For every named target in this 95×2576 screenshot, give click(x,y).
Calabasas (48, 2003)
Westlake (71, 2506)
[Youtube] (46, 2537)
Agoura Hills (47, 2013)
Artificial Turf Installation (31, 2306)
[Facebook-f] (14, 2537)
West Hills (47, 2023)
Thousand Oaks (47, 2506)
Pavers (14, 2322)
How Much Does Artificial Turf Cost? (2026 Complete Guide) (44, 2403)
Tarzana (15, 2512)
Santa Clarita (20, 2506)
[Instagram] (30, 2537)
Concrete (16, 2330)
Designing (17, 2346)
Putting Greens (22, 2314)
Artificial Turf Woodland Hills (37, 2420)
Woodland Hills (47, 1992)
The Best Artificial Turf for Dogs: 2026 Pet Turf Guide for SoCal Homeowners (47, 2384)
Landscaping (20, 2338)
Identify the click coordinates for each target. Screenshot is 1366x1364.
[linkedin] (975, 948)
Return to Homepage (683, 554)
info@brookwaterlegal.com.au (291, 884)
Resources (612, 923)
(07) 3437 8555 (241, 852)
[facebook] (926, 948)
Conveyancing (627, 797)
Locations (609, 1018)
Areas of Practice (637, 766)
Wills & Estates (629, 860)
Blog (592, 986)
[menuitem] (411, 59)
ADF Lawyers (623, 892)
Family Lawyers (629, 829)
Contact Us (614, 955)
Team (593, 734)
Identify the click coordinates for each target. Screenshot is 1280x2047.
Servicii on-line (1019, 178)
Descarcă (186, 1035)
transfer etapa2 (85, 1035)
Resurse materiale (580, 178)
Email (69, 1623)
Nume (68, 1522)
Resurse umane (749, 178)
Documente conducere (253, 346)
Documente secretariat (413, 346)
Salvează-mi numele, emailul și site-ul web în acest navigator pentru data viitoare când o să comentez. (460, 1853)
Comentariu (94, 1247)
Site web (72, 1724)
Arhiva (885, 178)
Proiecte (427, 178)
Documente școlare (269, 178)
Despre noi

__Problem to work on__.
Copy out every line of the material above that contains the string "click".

__Finished exercise__.
For every named target in this 95×2576 screenshot, give click(x,y).
Identify the click coordinates for each target. Screenshot is 1366x1364.
Identify the click coordinates for each target. Screenshot is 1280x2047.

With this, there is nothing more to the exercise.